What do you think of my patio? I have a great view!


Meet my new friends - Chickie and Dee


Thanks for looking at my pictures, EveryBirdie!​*


----------



## Trimath (Jan 10, 2013)

Amazing pics,Deb,and a wonderful trip to Skippy's World.


----------



## Jonah (Feb 3, 2013)

You sure you are not just building a case against Sunny and Sparky so you can have Skippy all tp yourself....couldn't blame you if you were....little guy is so cute I would be...


----------



## SkyBluesMommy (Jul 21, 2012)

What an adventure! Thanks for showing us your pictures, Skippy.


----------



## FaeryBee (May 9, 2011)

*


Trimath said:



Amazing pics,Deb,and a wonderful trip to Skippy's World.

Click to expand...

 Thanks, Trish!



jonah said:



You sure you are not just building a case against Sunny and Sparky so you can have Skippy all tp yourself....couldn't blame you if you were....little guy is so cute I would be...

Click to expand...

 Randy,

Neither Sunny nor Sparky are willing to step up -- they are my wild-ones! 
Sunny and Shelby were responsible for corrupting Sparky when I brought him in the same room with them. 
I don't want Sunny and Sparky convincing Little Skippy that is the proper way to behave around the "human". 

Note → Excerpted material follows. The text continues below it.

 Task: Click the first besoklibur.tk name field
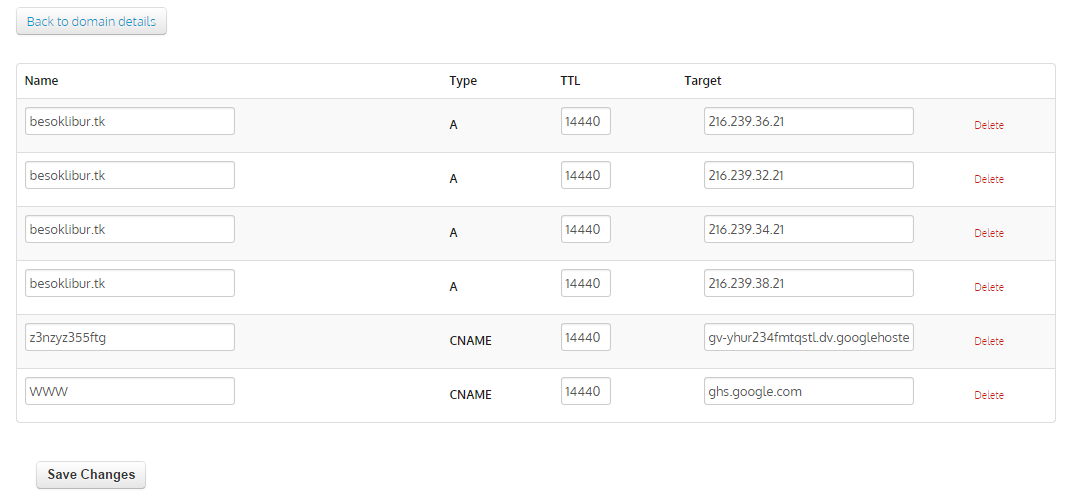[130, 121]
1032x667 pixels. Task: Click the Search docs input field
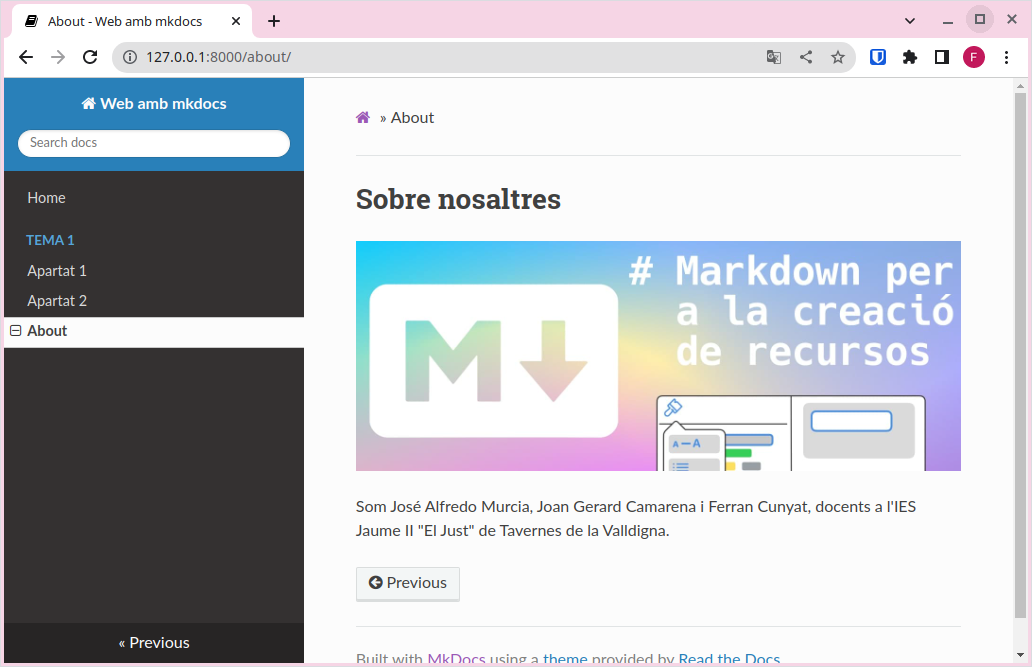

I've been letting Skippy see how much Peachy loves hanging out with me so he gets the message that stepping up is OK and hanging out with me might actually be fun. 



SkyBluesMommy said:



What an adventure! Thanks for showing us your pictures, Skippy.

Click to expand...

 You are welcome, Miss Julie! I'm glad you liked them. *


----------



## Jedikeet (Feb 3, 2014)

AAAAh, Skippy is sooo edibly cute...just like the peanut butter!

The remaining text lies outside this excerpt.